## Article

•••

What is the charge of weak interaction?

[ndung200790]

The strong interaction has color ''charge'',the electromagnetic interaction has electric charge,the gravity interaction has mass ''charge'',then what is the charge in weak interaction?

Each interaction corresponds to a symmetry.Symmetry SU(3) for strong interaction,
SU(2)xU(1) for electroweak interaction,then what is the symmetry for gravity interaction?

Why we know the gluons in QCD carry color charge,or other saying when quarks absorb or emit gluon their color must be changed?

 

[Einj]

Actually I don't know if there is a name for the "weak charge". However, in electromagnetism, electric charge is the coupling constant used in the lagrangian in front of the $U(1)_{e.m.}$ generator. On the other hand, usually in the SM electromagnetic gauge symmetry is unified with weak symmetry under the $SU(2)\times U(1)$ gauge symmetry. If we want to interpret "charge" in the same way of e.m. symmetry, then in this new symmetry you have two different charges, the one referred to $U(1)$ group which is called "weak hypercharge" $Y=Q-I_3^W$ (where the last term is the third component of the weak isospin), and the one associated to the $SU(2)$ symmetry, which I usually call as "g" but I don't know if it has a proper name.

•••

## Rows
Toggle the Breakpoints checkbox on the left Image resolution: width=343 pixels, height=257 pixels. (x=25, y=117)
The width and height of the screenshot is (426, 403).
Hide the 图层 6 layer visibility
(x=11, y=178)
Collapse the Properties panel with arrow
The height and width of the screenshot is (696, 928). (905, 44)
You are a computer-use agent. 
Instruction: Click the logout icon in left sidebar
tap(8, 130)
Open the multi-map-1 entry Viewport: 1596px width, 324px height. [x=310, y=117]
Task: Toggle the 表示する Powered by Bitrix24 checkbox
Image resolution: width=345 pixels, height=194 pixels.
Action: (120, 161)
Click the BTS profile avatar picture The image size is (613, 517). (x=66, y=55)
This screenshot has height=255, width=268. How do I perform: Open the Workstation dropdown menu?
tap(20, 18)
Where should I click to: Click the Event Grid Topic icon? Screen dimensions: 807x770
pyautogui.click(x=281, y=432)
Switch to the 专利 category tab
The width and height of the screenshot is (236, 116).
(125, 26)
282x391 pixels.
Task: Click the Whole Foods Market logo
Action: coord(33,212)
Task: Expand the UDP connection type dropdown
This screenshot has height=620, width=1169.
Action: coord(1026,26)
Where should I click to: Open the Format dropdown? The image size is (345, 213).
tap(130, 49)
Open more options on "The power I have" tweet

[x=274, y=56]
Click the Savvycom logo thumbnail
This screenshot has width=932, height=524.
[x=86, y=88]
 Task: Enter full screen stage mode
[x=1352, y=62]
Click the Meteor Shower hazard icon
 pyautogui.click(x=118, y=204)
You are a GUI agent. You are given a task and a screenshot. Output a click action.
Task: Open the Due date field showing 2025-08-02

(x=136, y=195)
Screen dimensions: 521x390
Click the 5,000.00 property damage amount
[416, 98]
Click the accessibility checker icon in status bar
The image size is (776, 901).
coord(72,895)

•••

## Requests
1. From the weak-interaction thread above, reproduce the passage that begins at the words "[ndung200790]" and stops after the words "for gravity interaction?".
2. Answer these questions using the thread on the charge of the weak interaction above:
(a) According to the opening post, what serves as the "charge" of the gravity interaction?
(b) Which symmetry group does the opening post give for the strong interaction?
(c) In the reply, what name is given to the charge associated with the $U(1)$ group?
3. Write a continuation of the thread on the charge of the weak interaction, starting after its final sentence.

## Responses for each task
1.
[ndung200790]

The strong interaction has color ''charge'',the electromagnetic interaction has electric charge,the gravity interaction has mass ''charge'',then what is the charge in weak interaction?

Each interaction corresponds to a symmetry.Symmetry SU(3) for strong interaction,
SU(2)xU(1) for electroweak interaction,then what is the symmetry for gravity interaction?

2.
(a) Mass.
(b) SU(3).
(c) Weak hypercharge, $Y=Q-I_3^W$.

3.
As far as you second question is concerned, we aren't able to assign a symmetry to gravitational interaction because we haven't reach the complete grand unified theory! :tongue:

 

[ndung200790]

Then how about the color charge and coupling constant in QCD?

 

[Einj]

I'm sorry, I completely forgot to answer that question! :tongue: However, while electrodynamics is an abelian theory (i.e. the generetors of the symmetry group commute with each other), QCD, but also electroweak theory, is a non-abelian one. This means that in the lagrangian of the theory you can find terms of interaction of the gauge fields between them. For example, in QCD you can have a vertex with three or four gluons interacting. This situation obviously can be possibile only if the gauge fields (gluons, Ws, ecc) carry the charge of the interaction themselves.

 

[ndung200790]

In QCD (for example),do the color charge and the coupling constant ''correspond'' with each other?

 

[mfb]

What do you mean with "correspond"?
Do mass and the gravitational constant "correspond" with/to (?) each other?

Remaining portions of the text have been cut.